Nagai Sake Brewery’s Mizubasho Series Eyes the Modern Woman
As versatile as a fine sake is, the diverse selection available today is helping further the traditional Japanese brew’s growing appeal, not only among food lovers but also the modern imbiber who might be looking for a style that’s lighter and more fruit driven. Such a selection of elegant yet contemporary expressions can be found with the Mizubasho Artist Series 2020, the latest from Nagai Sake brewery (located in Japan’s Gunma prefecture) that comprises a still and a sparkling sake, as well as a sweeter style that pairs well with desserts and even cheese. As the series’ name communicates, the labels feature pastel paintings of the native Mizubasho flower, captured by artist and actor Tsurutaro Kataoka.
These unique sakes are especially food friendly, says restaurant Hashida Singapore’s Kenjiro ‘Hatch’ Hashida, who hosted a private tasting of the selection with Tatler Dining Singapore. Also present that evening were special guests Serena Adsit, executive director of commercial modelling agency Mint Management, and entrepreneur and founder of Wee Bands, Daphne Wee.
As expected, the sakes went down well with the ladies. According to the producers, they were created with the modern woman in mind, aimed at offering them choices that are easy to drink yet enjoyably complex in their own way. “I could drink Mizubasho all day, any day,” shares Adsit, an avid fan who enjoys easy access to her collection of sakes anytime she craves a drink by herself to wind down after work, or something she can easily share with friends over a meal—whatever the meal. “That’s the beauty of sake, which maybe not many people are aware of, that you don't have to only enjoy it at your Japanese dinner; I’d encourage everyone to try it with different cuisines and even in the day with high tea or brunch,” she affirms.
Particularly impressed with how each of the three sakes were distinct, delicious and balanced on their own, Adsit posits how they would be just as delightful paired with different courses in a meal. “I love the clean crisp taste of sake as it’s made with essentially rice and water, yet it can be versatile enough to pair with any cuisine that tickles your fancy,” she expounds. She also believes that “like wine, sake appreciation is a very personal thing, and there are much more flavour profiles and styles to love, explore and enjoy.” Perceptibly delighted that Mizubasho has created the artist series specifically for women, Adsit alluded to a possibly untapped market of women drinkers within and outside of Japan.

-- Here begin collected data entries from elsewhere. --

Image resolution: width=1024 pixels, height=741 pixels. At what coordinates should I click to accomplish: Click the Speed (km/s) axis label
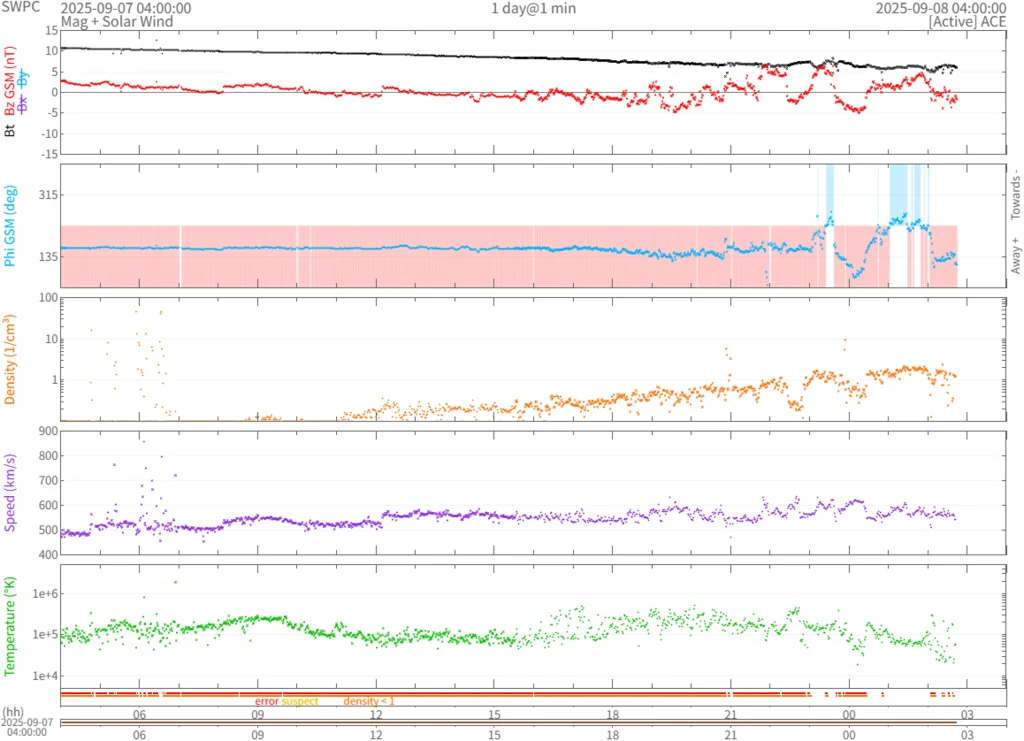[x=10, y=492]
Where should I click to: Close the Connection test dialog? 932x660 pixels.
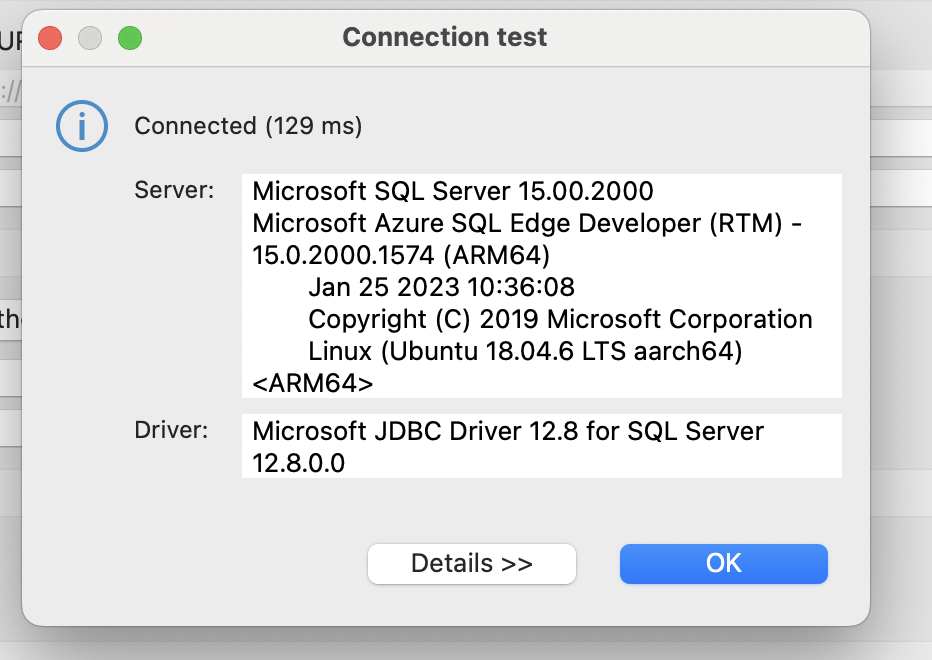50,39
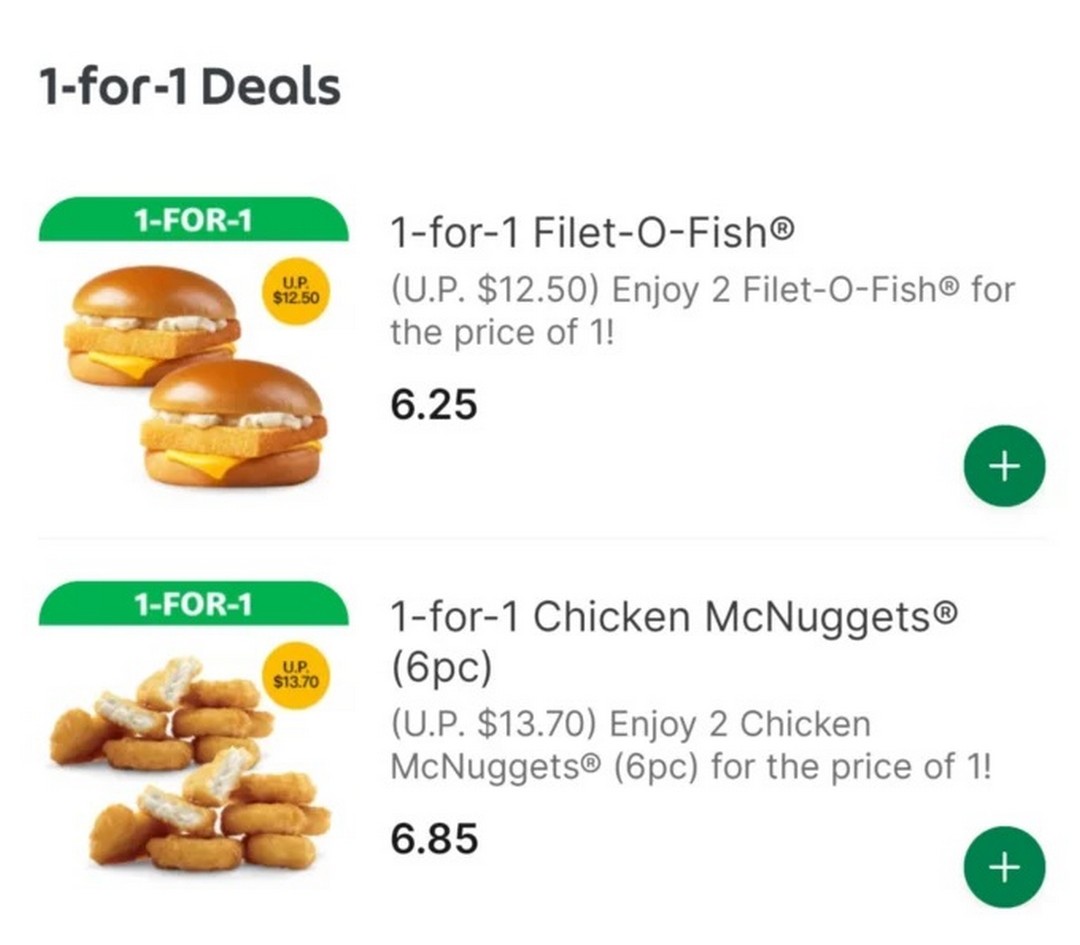Click the McNuggets (6pc) deal description text
This screenshot has height=945, width=1080.
691,745
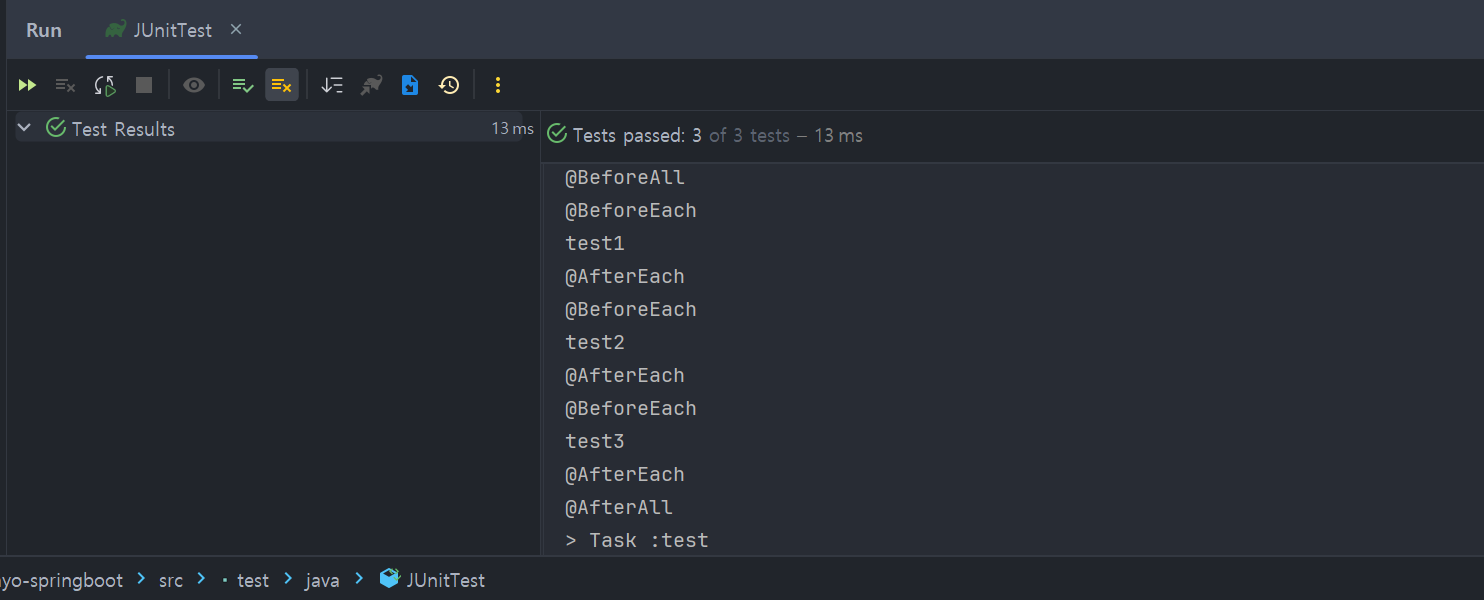The image size is (1484, 600).
Task: Click the Gradle elephant icon
Action: [x=371, y=85]
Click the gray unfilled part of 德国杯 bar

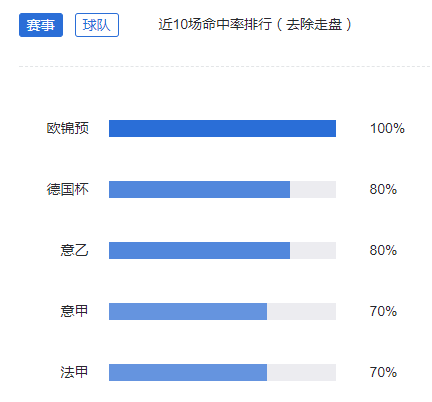[313, 189]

Like Adsit, Wee was just as pleased with how Mizubasho has found a new way to cater to women sake drinkers. And while she remembers how her first taste of sake was of one that was extremely smooth, sweet and easy to drink, she particularly enjoys how Mizubasho’s Artist Series of sakes boast beautiful floral notes and are not overly sweet. “They are just as easy to drink and have a pleasant silky texture on the (finish); I feel that these make it easier for anyone who isn't really into sake to be able to appreciate the drink for what it is,” she explains, adding how she too could easily see herself enjoying these with her girlfriends, over a variety of foods.
These may still be on the sweet side, but their delicate and fruity profiles make them an ideal complement to refined yet complex dishes and more delicate items. The still sake (720ml) for instance has a mild and fruity palate (think lychee and grapefruit) piqued with supple notes of umami—great with fresh sashimi, ham, pasta or even French cuisine, says Hashida.
He feels the sparkling (360ml) makes for a good appetiser, and pairs nicely with meat dishes and spicy flavours. It flaunts silky bubbles that are complemented by a fruity bouquet of apples and white peaches. The dessert sake (300ml), with its sweet notes of apricot and peaches, is one that Hashida likes to have with fresh fruits, and the occasional raisin-butter cookie sandwich.